What I got was pretty much what I expected – I was right to not upgrade until my old phone’s functionality started to fail. Smartphone technology is mature now; changes are incremental. There is no big improvement in upgrading three generations of phone, never mind one generation. I’m sure the phone manufactures are hoping more people don’t catch on to that! No, the manufacturers or cell phone review sites certainly will not agree with my assessment – they’d all be gone or with diminished business if everyone approached smartphones the way I do. But what about the extra space and 4G improvements you ask? “Planned obsolescence” I say – new networks, yet more bloated apps all encourage you to upgrade to the latest phone network, and bigger memory in the next generation. I don’t mind the extra space, but if I’d gotten a 16GB Nexus instead, even that would be a minor point. If battery replacement is supported, then even less of a reason to get a new phone. Same thing happened in the desktop computer market – technology matured to the point where upgrading every 2 – 3 years became unnecessary – but there is a lag in consumers realizing this. Eventually there will be contraction in the smart phone industry too – just going to take time for people to realize and demand phones that can go for 5 plus years. Or, we start paying way less for a phone we keep only three years.
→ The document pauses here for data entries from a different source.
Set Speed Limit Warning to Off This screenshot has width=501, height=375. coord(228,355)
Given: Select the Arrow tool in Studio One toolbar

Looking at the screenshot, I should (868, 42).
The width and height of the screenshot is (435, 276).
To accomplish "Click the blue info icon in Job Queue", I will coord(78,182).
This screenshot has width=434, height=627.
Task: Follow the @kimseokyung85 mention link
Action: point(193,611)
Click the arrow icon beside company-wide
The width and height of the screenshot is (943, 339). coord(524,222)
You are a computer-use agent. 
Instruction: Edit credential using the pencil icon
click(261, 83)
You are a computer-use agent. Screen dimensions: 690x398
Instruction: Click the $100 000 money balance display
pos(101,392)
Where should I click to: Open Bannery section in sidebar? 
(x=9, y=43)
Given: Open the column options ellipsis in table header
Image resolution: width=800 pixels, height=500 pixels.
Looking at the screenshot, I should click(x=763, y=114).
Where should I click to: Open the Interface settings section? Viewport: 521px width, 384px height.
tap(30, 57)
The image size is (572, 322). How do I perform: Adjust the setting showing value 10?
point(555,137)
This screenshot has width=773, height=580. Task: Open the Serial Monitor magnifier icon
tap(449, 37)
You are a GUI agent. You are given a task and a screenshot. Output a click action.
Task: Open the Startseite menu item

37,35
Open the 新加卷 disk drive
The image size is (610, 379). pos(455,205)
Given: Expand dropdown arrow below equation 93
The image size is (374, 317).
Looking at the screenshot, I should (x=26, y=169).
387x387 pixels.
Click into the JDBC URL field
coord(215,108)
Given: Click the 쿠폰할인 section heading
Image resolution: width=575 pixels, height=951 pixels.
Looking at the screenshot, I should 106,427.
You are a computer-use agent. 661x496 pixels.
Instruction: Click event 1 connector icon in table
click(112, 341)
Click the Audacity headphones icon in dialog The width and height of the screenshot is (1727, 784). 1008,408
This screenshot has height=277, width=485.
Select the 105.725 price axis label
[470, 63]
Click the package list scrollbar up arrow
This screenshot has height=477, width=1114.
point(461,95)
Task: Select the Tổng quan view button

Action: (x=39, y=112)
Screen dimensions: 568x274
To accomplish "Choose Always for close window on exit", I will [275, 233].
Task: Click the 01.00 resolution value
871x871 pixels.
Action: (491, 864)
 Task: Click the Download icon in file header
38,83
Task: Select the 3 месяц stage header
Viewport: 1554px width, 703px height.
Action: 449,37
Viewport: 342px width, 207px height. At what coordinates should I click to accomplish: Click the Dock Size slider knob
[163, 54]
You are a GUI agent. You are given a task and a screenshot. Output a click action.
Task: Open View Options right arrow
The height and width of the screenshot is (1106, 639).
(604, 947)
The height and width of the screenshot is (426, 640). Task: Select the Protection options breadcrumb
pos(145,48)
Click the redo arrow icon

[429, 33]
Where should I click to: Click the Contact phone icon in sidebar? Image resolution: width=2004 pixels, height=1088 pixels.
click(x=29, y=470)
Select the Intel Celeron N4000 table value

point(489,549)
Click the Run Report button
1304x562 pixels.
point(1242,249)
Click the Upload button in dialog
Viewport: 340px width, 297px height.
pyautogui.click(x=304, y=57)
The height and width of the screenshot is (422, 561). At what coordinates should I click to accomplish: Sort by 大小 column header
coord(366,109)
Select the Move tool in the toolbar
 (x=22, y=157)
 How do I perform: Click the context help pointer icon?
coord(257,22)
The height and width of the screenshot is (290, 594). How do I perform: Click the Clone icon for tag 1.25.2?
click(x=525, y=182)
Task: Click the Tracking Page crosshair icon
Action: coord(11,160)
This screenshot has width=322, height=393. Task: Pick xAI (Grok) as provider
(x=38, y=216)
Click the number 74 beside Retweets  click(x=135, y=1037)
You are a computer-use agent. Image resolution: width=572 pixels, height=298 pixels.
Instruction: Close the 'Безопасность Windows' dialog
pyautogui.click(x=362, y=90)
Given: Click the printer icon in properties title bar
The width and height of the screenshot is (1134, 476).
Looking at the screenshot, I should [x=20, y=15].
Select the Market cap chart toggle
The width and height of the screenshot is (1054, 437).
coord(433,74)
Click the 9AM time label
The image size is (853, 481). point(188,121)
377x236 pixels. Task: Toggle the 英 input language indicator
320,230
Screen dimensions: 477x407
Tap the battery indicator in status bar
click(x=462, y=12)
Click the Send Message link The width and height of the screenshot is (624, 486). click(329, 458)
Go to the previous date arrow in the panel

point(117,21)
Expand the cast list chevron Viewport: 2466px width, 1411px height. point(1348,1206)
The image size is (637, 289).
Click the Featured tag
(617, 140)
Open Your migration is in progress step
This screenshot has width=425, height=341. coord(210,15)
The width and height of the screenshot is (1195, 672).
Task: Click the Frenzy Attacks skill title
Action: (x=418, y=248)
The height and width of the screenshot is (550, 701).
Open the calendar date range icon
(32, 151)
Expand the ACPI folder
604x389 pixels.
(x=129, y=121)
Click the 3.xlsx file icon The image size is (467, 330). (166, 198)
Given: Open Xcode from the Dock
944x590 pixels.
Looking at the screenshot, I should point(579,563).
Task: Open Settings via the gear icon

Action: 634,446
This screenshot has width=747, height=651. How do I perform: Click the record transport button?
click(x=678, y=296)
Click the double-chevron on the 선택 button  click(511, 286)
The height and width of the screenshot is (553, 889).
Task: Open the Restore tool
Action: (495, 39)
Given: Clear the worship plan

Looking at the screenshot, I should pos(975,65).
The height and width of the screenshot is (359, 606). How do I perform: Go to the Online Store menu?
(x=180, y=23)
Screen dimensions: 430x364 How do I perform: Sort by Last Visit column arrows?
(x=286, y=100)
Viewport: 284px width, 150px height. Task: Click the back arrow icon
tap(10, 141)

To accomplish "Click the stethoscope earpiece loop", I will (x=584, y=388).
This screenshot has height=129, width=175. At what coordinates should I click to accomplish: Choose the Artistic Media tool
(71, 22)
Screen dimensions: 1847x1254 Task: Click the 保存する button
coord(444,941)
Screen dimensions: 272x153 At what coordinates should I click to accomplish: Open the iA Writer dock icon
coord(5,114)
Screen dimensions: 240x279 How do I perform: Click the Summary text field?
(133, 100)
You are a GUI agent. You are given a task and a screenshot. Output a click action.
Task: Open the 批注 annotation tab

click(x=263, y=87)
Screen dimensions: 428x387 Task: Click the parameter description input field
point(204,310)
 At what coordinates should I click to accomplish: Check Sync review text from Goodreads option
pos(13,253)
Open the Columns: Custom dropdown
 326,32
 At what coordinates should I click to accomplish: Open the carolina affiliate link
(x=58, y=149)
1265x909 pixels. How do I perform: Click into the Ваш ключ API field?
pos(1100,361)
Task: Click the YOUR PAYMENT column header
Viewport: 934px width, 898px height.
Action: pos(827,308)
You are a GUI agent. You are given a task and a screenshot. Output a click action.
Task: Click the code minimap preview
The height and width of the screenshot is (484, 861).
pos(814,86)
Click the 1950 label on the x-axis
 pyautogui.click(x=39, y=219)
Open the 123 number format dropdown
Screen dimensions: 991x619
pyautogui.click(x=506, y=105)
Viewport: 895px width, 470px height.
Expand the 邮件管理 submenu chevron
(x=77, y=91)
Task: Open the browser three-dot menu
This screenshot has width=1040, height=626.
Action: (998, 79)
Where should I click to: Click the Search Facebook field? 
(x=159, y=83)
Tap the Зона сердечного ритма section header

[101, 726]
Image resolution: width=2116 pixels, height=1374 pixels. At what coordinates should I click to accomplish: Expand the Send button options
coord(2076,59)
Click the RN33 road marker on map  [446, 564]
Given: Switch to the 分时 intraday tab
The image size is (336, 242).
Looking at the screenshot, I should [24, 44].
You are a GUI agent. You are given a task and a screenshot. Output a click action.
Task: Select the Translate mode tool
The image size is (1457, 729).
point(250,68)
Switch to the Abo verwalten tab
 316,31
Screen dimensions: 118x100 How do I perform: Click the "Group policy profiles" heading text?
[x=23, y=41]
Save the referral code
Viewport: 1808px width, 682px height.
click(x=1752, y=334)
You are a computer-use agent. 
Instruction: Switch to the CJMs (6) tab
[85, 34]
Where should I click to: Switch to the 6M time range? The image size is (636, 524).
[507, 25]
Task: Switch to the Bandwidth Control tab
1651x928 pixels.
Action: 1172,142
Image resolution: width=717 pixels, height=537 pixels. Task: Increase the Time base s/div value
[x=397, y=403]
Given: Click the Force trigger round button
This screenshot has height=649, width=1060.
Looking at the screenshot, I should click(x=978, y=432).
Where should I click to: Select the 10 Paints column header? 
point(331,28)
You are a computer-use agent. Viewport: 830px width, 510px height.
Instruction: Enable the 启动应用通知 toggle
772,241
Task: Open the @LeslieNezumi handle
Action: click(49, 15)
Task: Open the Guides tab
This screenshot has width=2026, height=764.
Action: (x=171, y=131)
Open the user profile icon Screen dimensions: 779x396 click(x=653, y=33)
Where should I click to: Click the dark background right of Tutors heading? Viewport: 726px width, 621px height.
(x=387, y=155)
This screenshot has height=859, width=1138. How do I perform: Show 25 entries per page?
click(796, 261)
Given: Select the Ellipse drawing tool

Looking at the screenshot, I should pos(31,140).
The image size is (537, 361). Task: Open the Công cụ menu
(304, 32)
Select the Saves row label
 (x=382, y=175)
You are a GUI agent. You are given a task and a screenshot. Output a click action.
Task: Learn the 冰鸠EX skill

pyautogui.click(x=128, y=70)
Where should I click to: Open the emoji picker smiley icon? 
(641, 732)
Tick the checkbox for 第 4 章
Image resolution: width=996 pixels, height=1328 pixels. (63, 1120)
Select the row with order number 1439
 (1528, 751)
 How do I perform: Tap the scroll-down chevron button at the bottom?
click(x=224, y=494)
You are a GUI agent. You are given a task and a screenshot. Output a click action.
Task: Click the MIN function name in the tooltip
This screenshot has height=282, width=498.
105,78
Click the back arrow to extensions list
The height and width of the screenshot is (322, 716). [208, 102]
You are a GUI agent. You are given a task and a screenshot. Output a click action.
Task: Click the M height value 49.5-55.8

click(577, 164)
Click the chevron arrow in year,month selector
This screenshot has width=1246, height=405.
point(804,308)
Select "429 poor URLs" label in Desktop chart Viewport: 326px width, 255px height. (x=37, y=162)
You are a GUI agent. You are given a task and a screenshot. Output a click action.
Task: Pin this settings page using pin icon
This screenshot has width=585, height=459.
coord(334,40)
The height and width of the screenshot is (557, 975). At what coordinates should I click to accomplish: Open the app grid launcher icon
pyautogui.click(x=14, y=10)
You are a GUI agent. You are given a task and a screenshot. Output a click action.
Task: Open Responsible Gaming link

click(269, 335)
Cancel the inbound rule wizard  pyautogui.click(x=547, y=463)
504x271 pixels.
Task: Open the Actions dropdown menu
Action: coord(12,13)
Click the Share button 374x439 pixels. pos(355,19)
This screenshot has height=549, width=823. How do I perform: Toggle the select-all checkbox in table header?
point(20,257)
A final note: This time around, I immediately went shopping for a case and a plastic protective cover. No scratching the screen of my new phone in the first week like my Nexus! There is definitely an economy around phone accessories these days. Between case and protector, I spent another $35 and I’ll probably get a car charger and adapter for my old chargers, and at least one more headphone adapter. That is why every mall has several cell phone accessory kiosks, and every gas station sell chargers – always need more!